CELINA - The director of CALL Food Pantry in Celina says the organization is now serving those truly in need after severing ties with a government-run food bank.
The Rev. Tim Clutter said pantry clients have decreased by 40 percent since the organization began requiring proof of low income status - something it wasn't allowed to do while tied to the government-run bank.
"That has taken the fraud out of the system," he said.
The pantry late last year terminated its contract with the West Ohio Food Bank in Lima, so it could begin checking proof of poverty and begin ministering religion to its clients.
"With that change in the way we do the ministry, we're serving the needy better than ever, and God has blessed that decision, many, many times over," Clutter said.
Prior to its schism with West Ohio Food Bank, CALL was serving more than 1,000 families per month, totaling about 3,500 people.
"We're serving about 40 percent less clients right now, but we are providing the same amount of food as what we were before," Clutter said. "The blessings of all this and the idea behind it was that the food is now going to those really in need, and we know those who are coming in really are in need."
CALL no longer receives any government assistance, relying only on donations. Clutter estimated the West Ohio Food Bank provided up to $50,000 worth of food a year.
He said people came out of the woodwork to donate after the pantry cut ties with the food bank. He anticipates the support will continue.
"It's been a blessing from God," he said.
Clutter said the pantry uses a four-tier income system, with those in most need getting the most food. People with the lowest income are receiving as much as 24 days worth of food instead of a six-day supply, he said.
"Donations are strong, both food and cash," Clutter said. "Really, the move away from the government handcuffs has been very, very popular with Mercer County citizens, which (is) allowing us to start additional programs, additional support for the people coming in the food pantry ... We've started an everyday milk program as well as a everyday personal care program."
Conversely, The West Ohio Food Bank, which is required to supply government-issued food to 11 counties, is having difficulty getting its provisions in the hands of the needy in Mercer County, CEO Bambi Markham said.
West Ohio has set up mobile pantries twice at Celina First Church of God and has had few takers. Only two people showed up for food the last time, she said.

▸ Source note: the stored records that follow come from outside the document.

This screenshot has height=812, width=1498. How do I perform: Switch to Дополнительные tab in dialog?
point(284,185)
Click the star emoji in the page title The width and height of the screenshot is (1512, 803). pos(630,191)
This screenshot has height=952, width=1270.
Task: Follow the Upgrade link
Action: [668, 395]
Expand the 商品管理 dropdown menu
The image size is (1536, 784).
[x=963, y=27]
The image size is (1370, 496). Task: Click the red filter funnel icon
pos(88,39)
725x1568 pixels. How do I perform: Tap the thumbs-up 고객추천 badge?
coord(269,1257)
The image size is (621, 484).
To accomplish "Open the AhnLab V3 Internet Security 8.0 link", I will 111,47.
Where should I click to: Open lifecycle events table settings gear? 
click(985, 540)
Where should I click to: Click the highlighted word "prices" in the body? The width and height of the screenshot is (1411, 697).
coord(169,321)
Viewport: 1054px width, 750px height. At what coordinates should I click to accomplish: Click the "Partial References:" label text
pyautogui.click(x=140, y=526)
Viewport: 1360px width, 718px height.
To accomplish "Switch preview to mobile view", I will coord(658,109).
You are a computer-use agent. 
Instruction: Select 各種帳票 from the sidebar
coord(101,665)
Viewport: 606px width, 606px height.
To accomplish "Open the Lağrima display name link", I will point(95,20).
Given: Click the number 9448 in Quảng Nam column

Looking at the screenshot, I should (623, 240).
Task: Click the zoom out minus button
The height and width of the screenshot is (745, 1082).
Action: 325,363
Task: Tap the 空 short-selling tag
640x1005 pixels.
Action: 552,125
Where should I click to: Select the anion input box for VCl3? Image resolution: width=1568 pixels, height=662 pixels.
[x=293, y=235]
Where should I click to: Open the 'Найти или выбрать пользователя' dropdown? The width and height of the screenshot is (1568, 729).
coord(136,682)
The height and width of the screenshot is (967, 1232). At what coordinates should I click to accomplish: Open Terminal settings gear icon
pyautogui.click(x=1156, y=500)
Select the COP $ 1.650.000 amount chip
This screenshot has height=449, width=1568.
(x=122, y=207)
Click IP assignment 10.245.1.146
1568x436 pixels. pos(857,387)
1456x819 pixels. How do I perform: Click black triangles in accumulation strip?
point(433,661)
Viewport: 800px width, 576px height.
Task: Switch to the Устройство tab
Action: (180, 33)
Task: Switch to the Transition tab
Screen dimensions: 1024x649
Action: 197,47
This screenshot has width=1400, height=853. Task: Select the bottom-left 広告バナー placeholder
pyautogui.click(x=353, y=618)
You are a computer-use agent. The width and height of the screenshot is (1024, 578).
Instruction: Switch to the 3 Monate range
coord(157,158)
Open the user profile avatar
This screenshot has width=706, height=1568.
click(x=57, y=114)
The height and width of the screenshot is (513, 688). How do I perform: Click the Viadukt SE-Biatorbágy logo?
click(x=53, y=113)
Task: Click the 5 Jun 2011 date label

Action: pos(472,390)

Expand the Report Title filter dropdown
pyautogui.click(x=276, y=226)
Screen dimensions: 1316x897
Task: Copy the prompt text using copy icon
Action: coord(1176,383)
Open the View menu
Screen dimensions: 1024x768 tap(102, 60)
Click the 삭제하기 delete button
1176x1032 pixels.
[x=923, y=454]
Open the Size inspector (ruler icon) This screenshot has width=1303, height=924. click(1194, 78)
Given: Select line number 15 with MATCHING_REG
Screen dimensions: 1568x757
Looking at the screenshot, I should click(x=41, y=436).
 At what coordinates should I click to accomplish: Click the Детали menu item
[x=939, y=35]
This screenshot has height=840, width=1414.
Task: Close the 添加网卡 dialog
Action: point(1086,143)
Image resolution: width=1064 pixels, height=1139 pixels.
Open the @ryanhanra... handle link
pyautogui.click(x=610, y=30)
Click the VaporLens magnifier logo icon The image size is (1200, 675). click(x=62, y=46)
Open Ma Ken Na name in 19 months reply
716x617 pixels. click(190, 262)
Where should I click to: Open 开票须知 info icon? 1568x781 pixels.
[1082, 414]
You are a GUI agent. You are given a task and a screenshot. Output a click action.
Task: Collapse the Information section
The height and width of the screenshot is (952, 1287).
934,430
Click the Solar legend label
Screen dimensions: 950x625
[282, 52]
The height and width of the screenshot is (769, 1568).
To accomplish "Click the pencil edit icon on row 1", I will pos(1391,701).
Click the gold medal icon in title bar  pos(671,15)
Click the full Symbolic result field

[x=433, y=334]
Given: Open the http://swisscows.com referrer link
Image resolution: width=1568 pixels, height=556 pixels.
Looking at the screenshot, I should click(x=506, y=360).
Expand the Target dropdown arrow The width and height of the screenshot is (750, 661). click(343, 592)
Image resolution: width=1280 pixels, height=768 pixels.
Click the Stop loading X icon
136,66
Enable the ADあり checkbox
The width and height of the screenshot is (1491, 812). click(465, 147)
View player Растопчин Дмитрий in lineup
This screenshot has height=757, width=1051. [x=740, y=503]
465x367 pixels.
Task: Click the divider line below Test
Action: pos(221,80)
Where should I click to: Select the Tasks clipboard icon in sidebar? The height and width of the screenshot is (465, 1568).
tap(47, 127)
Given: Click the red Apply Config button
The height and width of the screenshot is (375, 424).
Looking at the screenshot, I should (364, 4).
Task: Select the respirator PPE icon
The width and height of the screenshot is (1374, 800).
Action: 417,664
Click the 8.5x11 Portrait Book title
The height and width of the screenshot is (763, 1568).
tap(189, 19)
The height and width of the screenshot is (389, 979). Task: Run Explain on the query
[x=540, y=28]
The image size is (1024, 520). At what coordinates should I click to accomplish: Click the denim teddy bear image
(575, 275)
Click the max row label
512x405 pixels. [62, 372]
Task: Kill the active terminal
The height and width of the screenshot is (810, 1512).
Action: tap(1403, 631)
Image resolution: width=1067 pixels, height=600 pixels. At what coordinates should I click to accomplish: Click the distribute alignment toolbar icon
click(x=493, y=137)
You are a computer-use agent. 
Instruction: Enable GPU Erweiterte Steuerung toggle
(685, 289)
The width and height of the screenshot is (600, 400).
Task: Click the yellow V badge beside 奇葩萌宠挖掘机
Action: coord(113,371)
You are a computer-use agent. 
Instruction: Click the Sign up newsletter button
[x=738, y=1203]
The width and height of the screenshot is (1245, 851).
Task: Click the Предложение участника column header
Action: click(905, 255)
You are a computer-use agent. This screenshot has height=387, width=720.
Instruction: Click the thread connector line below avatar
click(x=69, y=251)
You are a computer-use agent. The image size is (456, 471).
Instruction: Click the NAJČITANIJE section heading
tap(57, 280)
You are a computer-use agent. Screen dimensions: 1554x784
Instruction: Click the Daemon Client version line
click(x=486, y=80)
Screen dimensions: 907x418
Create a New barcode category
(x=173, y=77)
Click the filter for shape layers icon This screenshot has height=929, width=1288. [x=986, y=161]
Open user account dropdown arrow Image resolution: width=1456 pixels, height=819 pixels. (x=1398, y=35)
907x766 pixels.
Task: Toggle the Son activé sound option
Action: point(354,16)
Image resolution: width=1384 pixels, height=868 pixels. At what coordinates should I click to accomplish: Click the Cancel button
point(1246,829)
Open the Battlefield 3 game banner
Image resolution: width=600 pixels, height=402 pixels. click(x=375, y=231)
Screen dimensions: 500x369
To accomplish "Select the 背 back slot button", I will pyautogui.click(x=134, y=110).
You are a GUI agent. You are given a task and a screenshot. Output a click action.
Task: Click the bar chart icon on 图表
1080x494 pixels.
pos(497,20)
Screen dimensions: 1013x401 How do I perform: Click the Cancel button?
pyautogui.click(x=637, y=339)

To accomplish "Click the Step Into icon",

Markham wouldn't speculate why people aren't showing up.
"We very much want this food to come into Mercer County," she said. "We come there, we publicize it, and people don't come. Now I don't know what the reasons are."
The food went back to the West Ohio bank for use in other areas, she said.
Markham said the food bank is looking for an organization that would allow access to its parking lot where food could be distributed. There is no cost to allow this, she said.
"We want this food to go out into the county," she said. "We know there are many people that are in desperate need of it."
The food bank has 5,000 pounds of shelf-staple foods ready to transport to Mercer County. Any organization interested in providing a drop-off area should call 419-222-7946.